:: WORK TO BE COMPLETED ::
Set down, exactly as written, the lines from the line holding "You are a computer-use" to the end of the data, inclusive, skipping any pictures.

(Records excerpted from a collection)
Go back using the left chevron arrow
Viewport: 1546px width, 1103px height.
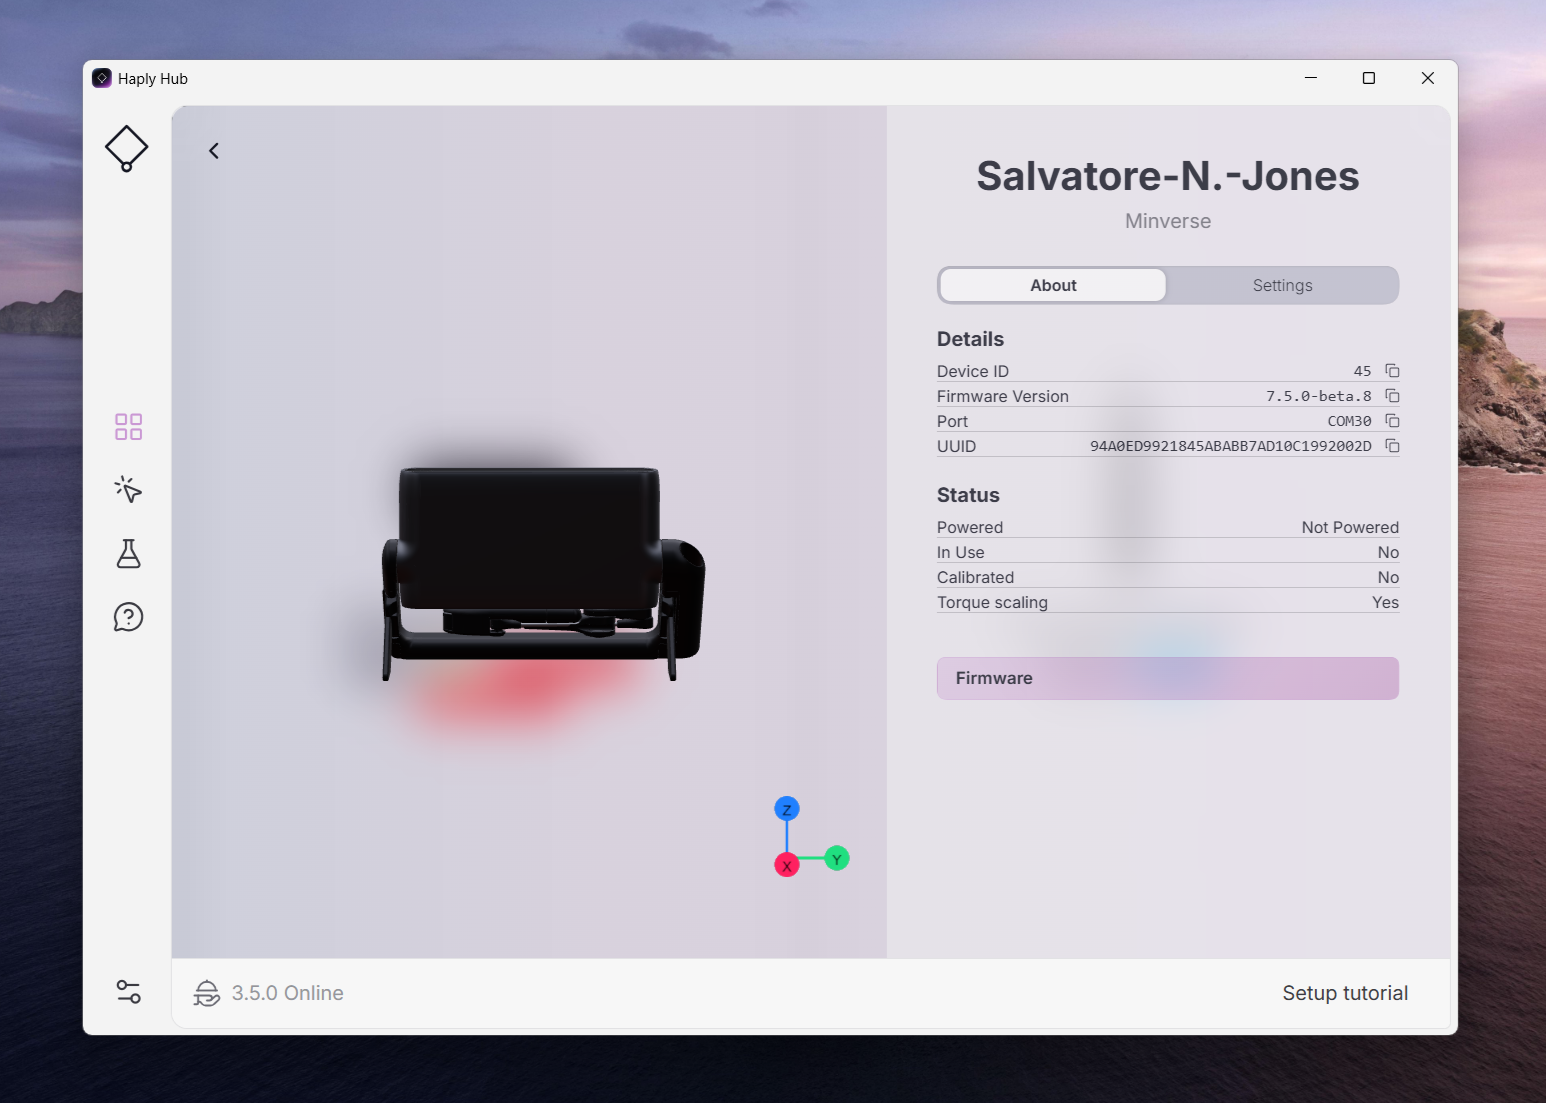pyautogui.click(x=214, y=151)
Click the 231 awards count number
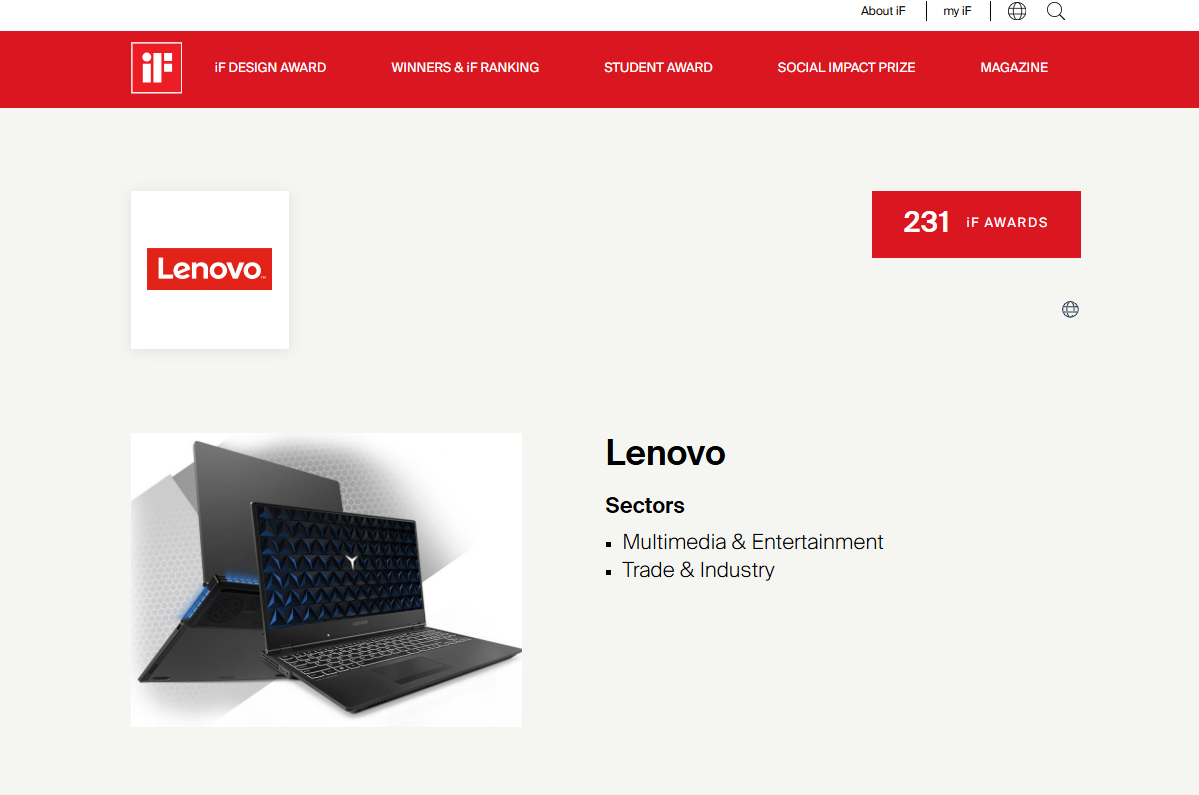1199x795 pixels. (x=926, y=222)
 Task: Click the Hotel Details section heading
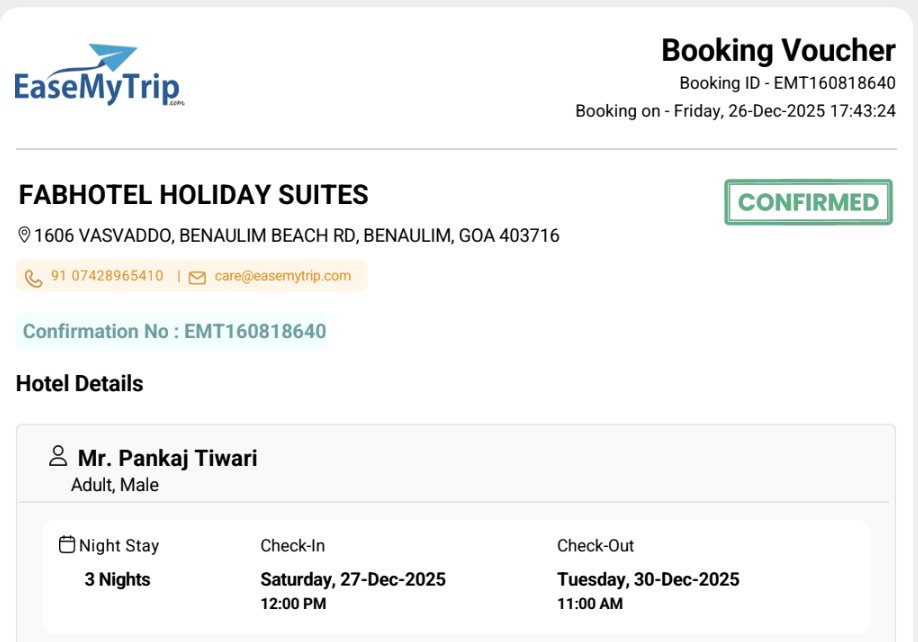coord(80,384)
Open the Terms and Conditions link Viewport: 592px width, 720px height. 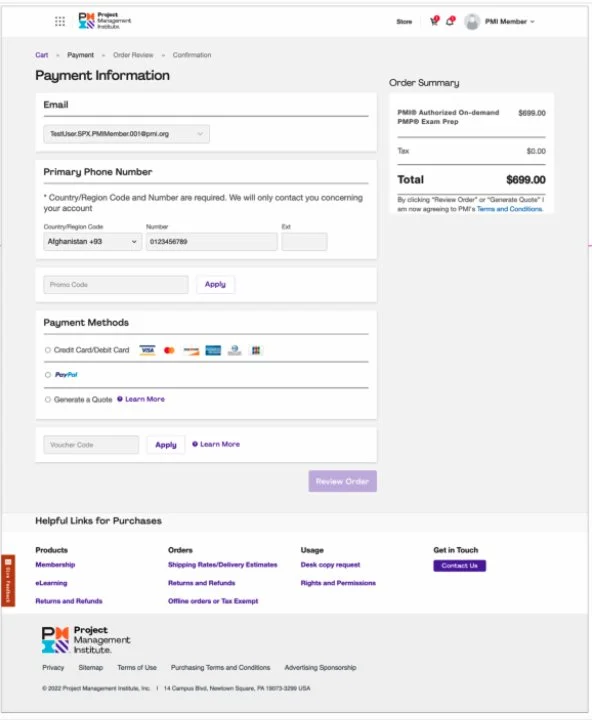tap(509, 209)
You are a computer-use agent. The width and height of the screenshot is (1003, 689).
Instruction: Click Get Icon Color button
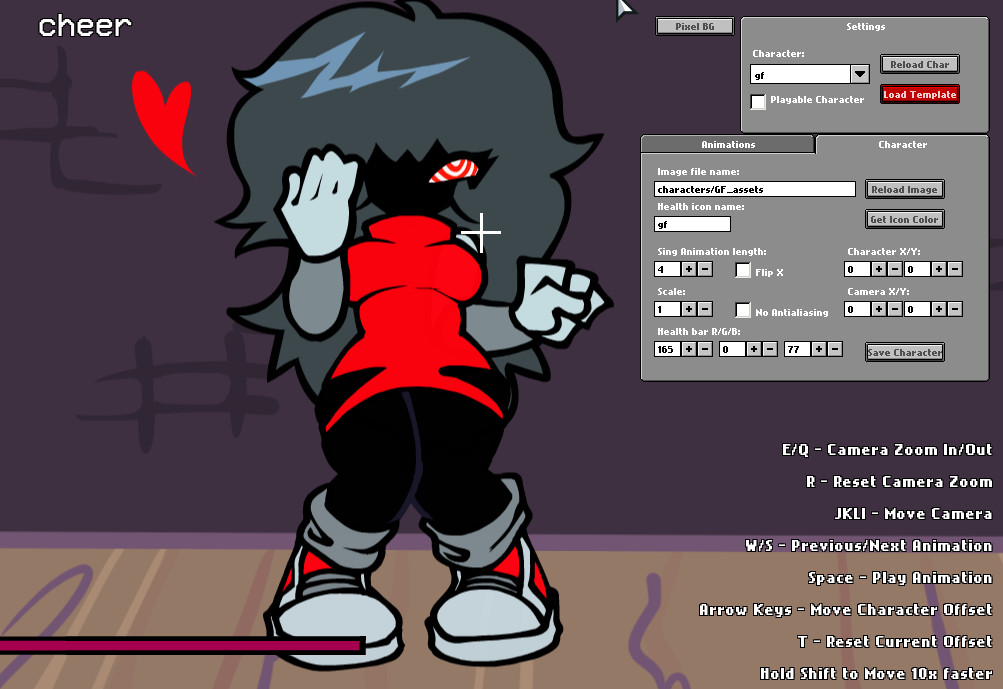click(904, 219)
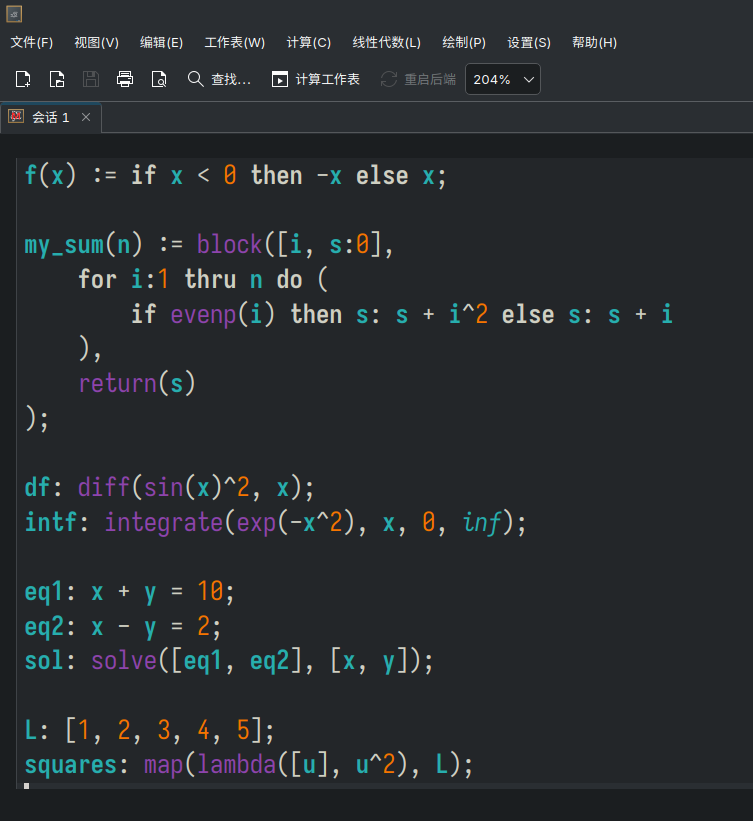The image size is (753, 821).
Task: Open the 编辑(E) menu
Action: pos(161,42)
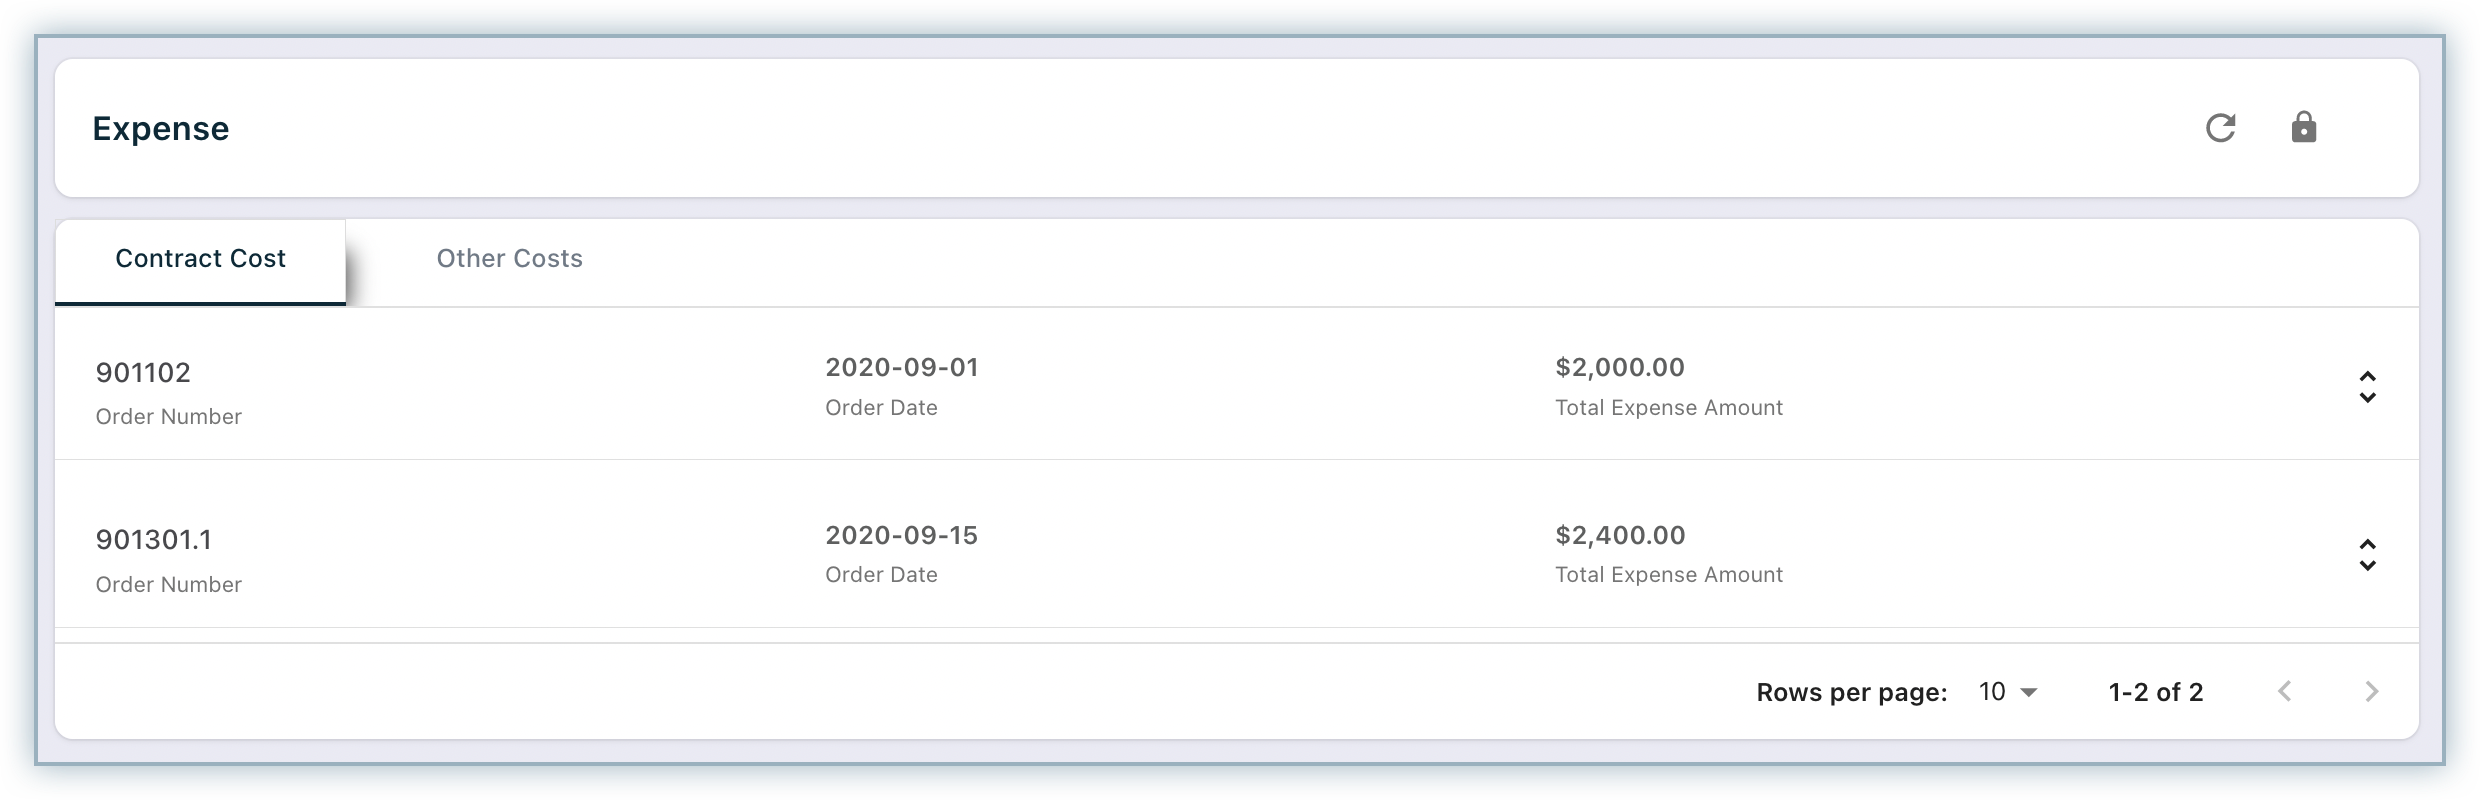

:: THE ANSWER ::
You are a computer-use agent. The width and height of the screenshot is (1003, 689).
Instruction: Click Get Icon Color button
click(904, 219)
The image size is (753, 821).
Task: Open the 编辑(E) menu
Action: pos(161,42)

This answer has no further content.